_PASSAGE_
━━━━━━━━━━━━━━━━

The thing. You know, the thing.

I don’t know what your thing is. But it’s the thing you desperately want to be working on.

It’s the thing you are just as desperately avoiding (at least some of the time), and with good reason.

But the point is: you have a thing.

Which is awesome.

And then … even though you have the thing, you’re not doing the thing. Or maybe you are doing the thing, but you keep getting stuckified.

Normal. Natural. To be expected.

Fear of success is the thing (that gets in the way of doing the thing)

And working on it — working on unraveling it and interacting with it and learning how it works so you can take it apart and come up with something better — is valuable.

And hard.

Valuable and hard.

Working on your stuff so you can help your Right People and maybe even heal yourself while you’re at it … totally worth it.

But did I mention hard? Because man, it’s hard.*

*First person to leave a comment saying “no, it’s easy, just use my simple three-step system” gets peed on by a certain duck who shall remain nameless. Okay, her name is Selma.

There are two ways to work on this.

Two doorways. Two gates.

One is turning inward and working on your stuff. The other is looking outward at what you’re trying to achieve and then tweaking your systems.

You need both.

Internal work and external work. Hard and soft. Stuckness-zapping and systems-revamping.

How about I give you an example.

Let’s say the issue you’re working on is dealing with criticism.

You’re human, so you probably kind of suck at it. I do. So do most of the people I know. Actually, there are three people I know who don’t.

Let’s assume you get hit with criticism and it messes with your head. Maybe every time. Maybe just once in a while. It doesn’t matter.

If you work on it “in the soft”, you spend time learning coping mechanisms. You train yourself to work on things like releasing the need for outside legitimacy and how to separate your stuff from their stuff.

━━━━━━━━━━━━━━━━

_PROBLEM REQUIREMENTS_
From the passage on doing "the thing," answer the following:
(a) What is the name of the duck?
(b) How many ways to work on this does the passage give?
(c) What issue is used as the example?

_MATERIAL_

━━━━━━━━━━━━━━━━

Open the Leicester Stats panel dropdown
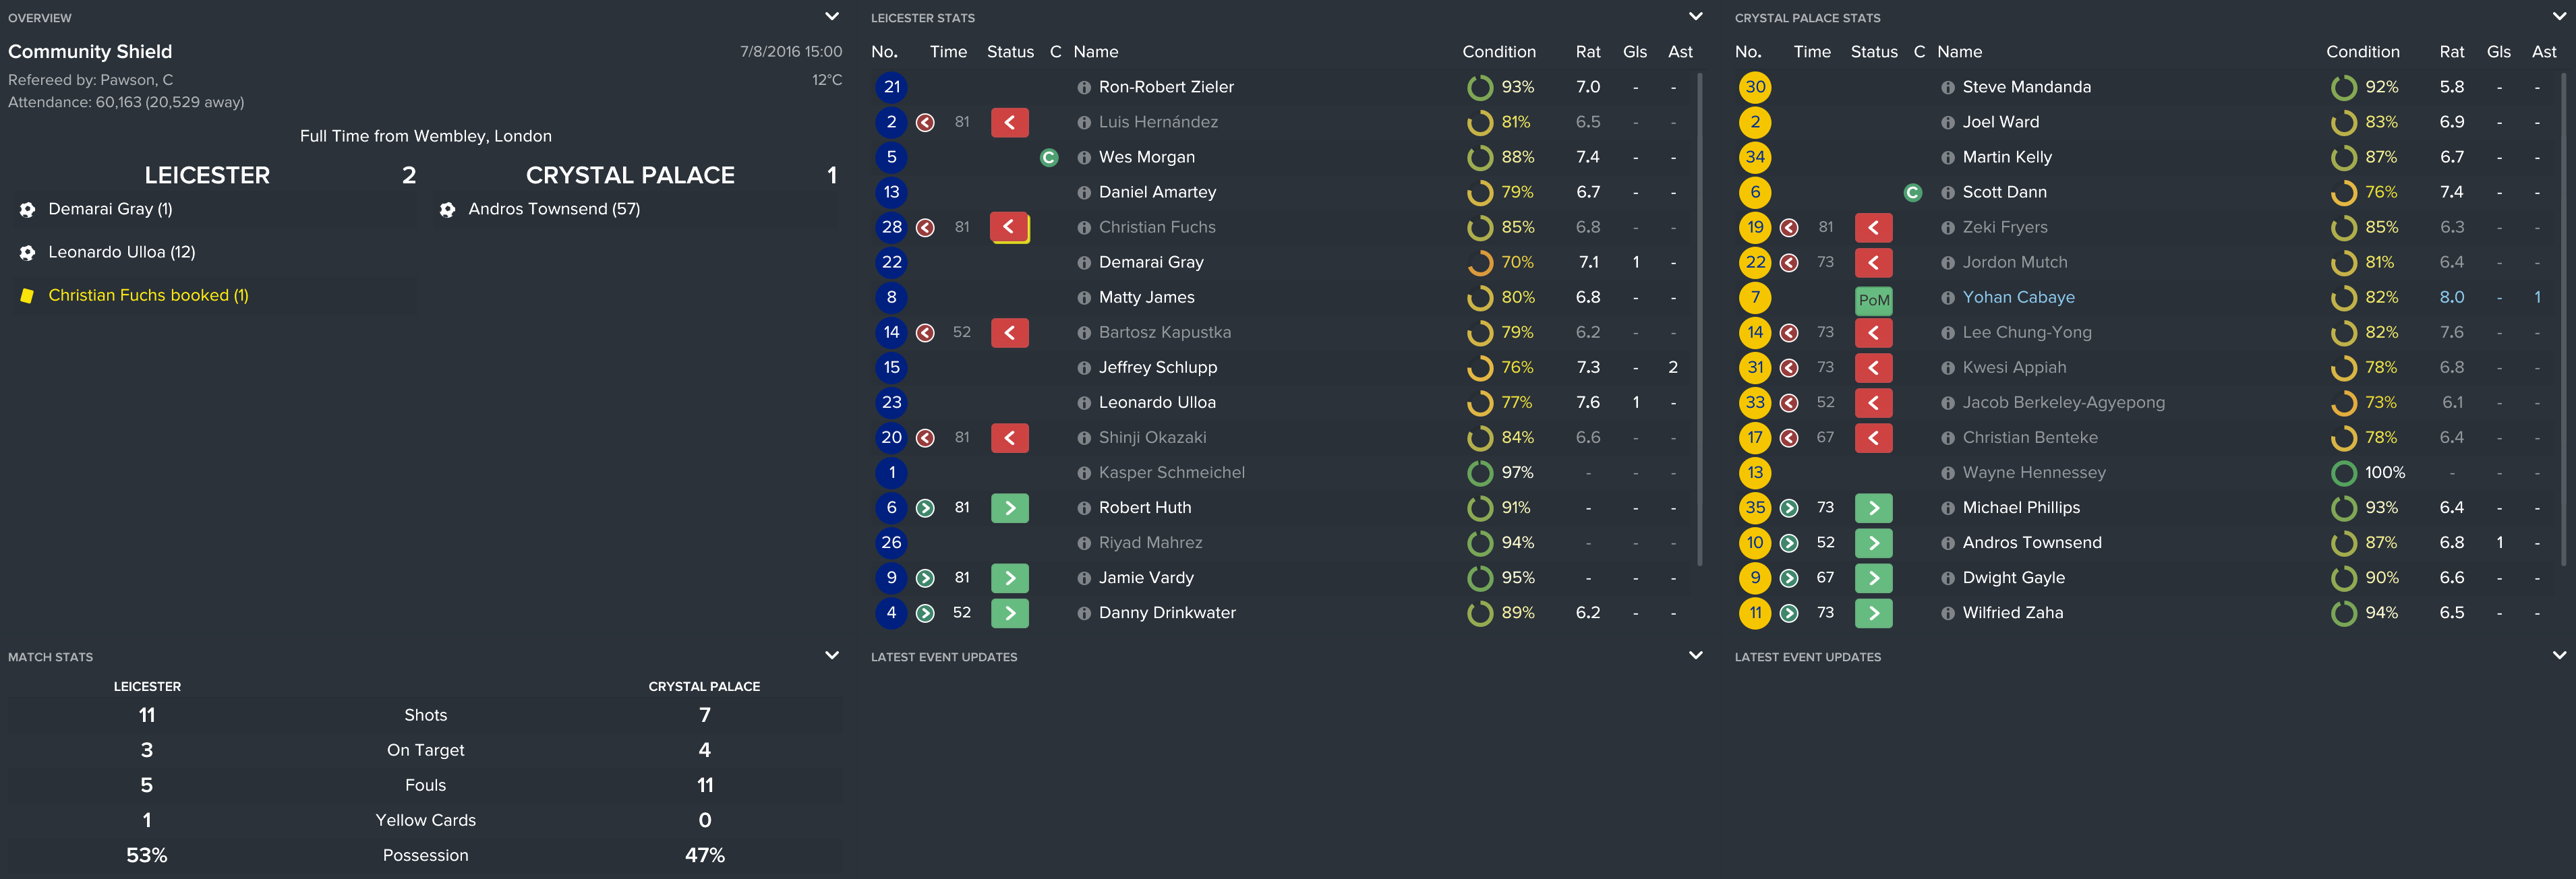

━━━━━━━━━━━━━━━━

_EXERCISE ANSWER_
(a) Selma
(b) Two
(c) Dealing with criticism